How Ms. Deen chooses to manage her condition is her own business, but by signing an endorsement deal with Big Pharma, she makes a very clear public statement and recommendation to anyone else living with Type 2 diabetes: “take your medication!”.
That is precisely the message the pharmaceutical industry loves to hear (the underlying message being: “Medication matters more than eating habits”). It does not like to hear that nutritional management of Type 2 diabetes is realistic, sustainable, affordable, practical, and scientifically proven. After all, they can’t make a profit off of that. No one can trademark almonds. Note that “nutritional management” can refer to needing no medication at all or a lower dosages of medication.
It’s my hope that we in the nutrition and public health field will stories like this one not to blame people for their choices or trot out the same tired messages about just having smaller, “moderate” portions of processed food, but rather as an opportunity to showcase how Type 2 diabetes can be managed solely with and through whole, real food.
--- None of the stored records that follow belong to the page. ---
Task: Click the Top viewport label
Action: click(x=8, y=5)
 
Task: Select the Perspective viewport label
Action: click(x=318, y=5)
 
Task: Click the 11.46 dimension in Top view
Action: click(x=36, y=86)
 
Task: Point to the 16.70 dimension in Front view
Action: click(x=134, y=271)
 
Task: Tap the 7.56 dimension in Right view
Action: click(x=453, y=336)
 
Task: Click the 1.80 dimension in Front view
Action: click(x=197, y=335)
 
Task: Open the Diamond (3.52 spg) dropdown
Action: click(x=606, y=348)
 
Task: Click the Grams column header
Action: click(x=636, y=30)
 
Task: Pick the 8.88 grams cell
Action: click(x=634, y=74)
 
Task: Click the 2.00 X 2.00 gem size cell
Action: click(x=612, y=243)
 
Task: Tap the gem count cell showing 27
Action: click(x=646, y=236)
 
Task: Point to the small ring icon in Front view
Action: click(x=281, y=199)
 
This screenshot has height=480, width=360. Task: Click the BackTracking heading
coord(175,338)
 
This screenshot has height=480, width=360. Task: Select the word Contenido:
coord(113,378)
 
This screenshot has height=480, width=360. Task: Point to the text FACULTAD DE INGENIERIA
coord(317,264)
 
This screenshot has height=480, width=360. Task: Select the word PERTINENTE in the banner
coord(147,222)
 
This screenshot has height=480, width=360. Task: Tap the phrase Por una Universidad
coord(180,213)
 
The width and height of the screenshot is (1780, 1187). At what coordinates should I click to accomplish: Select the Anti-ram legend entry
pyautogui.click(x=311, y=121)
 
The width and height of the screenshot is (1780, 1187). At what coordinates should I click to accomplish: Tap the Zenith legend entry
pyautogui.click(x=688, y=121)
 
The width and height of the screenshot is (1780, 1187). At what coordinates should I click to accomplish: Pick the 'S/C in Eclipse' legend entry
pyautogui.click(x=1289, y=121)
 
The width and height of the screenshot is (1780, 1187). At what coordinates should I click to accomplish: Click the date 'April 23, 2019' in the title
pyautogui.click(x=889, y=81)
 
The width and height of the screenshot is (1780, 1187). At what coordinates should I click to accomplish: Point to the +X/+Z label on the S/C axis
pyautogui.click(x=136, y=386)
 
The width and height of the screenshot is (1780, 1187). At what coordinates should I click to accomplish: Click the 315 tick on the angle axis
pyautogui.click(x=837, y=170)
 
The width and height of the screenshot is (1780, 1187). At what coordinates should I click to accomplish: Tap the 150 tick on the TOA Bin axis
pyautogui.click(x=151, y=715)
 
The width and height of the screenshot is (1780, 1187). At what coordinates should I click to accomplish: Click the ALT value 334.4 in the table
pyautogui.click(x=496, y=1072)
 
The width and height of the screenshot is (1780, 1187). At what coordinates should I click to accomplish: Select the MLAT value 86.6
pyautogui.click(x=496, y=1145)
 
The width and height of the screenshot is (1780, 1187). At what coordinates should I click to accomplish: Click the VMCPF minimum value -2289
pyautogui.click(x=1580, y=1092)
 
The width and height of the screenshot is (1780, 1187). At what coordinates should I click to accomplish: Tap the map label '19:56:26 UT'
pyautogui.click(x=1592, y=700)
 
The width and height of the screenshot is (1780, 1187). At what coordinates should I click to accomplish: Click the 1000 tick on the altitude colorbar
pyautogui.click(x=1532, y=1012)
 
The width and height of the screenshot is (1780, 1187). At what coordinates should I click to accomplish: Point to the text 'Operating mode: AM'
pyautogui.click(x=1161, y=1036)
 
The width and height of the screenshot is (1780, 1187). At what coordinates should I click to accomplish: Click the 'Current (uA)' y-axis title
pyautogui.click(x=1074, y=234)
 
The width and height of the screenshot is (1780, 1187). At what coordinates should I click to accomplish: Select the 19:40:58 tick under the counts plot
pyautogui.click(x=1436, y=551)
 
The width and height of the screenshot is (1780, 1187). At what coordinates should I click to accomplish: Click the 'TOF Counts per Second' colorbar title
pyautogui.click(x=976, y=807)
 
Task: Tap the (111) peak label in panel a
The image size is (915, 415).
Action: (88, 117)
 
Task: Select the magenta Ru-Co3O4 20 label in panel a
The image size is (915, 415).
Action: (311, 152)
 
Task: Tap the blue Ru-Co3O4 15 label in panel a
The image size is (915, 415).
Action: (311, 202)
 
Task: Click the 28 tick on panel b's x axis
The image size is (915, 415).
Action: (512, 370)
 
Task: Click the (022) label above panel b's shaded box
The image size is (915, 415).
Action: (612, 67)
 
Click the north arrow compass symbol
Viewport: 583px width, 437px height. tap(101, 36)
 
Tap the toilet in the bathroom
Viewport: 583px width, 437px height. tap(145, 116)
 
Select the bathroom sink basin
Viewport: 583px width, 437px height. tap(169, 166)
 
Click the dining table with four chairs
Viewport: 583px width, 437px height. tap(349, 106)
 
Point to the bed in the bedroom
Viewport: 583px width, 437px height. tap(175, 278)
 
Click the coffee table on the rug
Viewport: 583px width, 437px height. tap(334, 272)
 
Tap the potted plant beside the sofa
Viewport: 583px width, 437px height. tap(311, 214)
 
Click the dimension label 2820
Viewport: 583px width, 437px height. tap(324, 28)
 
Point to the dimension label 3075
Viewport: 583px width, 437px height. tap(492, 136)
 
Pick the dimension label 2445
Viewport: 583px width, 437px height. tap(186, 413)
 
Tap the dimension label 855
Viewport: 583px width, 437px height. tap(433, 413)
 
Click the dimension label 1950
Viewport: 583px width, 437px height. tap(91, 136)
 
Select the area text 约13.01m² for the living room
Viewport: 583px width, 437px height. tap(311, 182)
While we’re at it, let’s also challenge the notion that Ms. Deen’s cooking is the epitome of a cultural mainstay (how many times have we heard this style of cooking described as “all-American”?) or that it is somehow “of the people” (there is nothing elitist about a homemade batch of lentil and vegetable soup; if anything, it is the epitome of affordable cuisine).
Think the National Institutes of Health’s Children’s Inn regrets naming their kitchen after Ms. Deen a few months back?